[begin Source extract]
The first thing I remember about panikeke is not the frying. It's the children waiting. In Sāmoa, panikeke faʻi, fried banana pancakes, belong to the aiga, the extended family, and especially to the birthdays and church fairs and market mornings where somebody is always feeding one more mouth than they planned for.
This is Sāmoa's hand, and I say that clean. The old deep foods still sit underneath the table, talo, ʻulu, the palusami parcel full of coconut cream, the umu stones holding their heat. Panikeke came later with flour and sugar and the everyday pantry, but the way Sāmoans took it in, stretched it with ripe faʻi, and made it food for the whole room, that is living culture. Keeper, not gatekeeper.
Across the Triangle, every island has its own sweet fried or griddled comfort. Hawaiʻi has malasadas now through Portuguese hands, the Cook Islands and Tahiti have their own fritters and coconut sweets, and Sāmoa has these round panikeke, sometimes plain, sometimes banana-rich, dropped by spoon into hot oil. Same ocean. Different table.
[end Source extract]
[begin Stored records]
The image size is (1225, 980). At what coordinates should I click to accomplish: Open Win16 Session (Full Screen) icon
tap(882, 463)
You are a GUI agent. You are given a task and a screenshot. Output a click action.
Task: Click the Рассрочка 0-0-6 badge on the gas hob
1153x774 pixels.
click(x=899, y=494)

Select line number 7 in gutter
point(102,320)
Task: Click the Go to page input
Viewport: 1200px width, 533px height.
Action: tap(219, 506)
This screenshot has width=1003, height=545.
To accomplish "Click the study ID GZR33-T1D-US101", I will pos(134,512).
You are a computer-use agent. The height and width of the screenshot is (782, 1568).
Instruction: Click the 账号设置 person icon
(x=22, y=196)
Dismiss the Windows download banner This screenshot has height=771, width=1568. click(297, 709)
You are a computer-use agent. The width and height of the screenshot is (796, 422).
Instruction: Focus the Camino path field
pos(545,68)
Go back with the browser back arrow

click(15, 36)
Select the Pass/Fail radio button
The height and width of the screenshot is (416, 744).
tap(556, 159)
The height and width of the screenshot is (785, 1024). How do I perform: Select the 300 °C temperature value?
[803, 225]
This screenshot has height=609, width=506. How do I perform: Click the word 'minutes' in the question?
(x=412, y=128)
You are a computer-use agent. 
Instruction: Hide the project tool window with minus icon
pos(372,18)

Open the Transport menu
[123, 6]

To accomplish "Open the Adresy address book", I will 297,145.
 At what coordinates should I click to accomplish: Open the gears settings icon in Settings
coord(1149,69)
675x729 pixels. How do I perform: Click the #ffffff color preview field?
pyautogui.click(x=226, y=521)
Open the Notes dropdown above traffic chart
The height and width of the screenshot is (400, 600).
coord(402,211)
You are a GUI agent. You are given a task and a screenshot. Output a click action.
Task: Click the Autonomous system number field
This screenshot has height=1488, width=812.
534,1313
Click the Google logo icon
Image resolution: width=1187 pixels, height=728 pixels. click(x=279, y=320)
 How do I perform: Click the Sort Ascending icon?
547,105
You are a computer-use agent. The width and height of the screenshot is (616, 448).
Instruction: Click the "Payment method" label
[end Stored records]
> Goals
(1) According to the panikeke passage, which island has malasadas through Portuguese hands?
(2) Return the stretch of the panikeke passage that begins with the words containing "The first thing" and ends with "Keeper, not gatekeeper.".
The records aren't needed for this work.

> Replies
(1) Hawaiʻi.

(2)
The first thing I remember about panikeke is not the frying. It's the children waiting. In Sāmoa, panikeke faʻi, fried banana pancakes, belong to the aiga, the extended family, and especially to the birthdays and church fairs and market mornings where somebody is always feeding one more mouth than they planned for.
This is Sāmoa's hand, and I say that clean. The old deep foods still sit underneath the table, talo, ʻulu, the palusami parcel full of coconut cream, the umu stones holding their heat. Panikeke came later with flour and sugar and the everyday pantry, but the way Sāmoans took it in, stretched it with ripe faʻi, and made it food for the whole room, that is living culture. Keeper, not gatekeeper.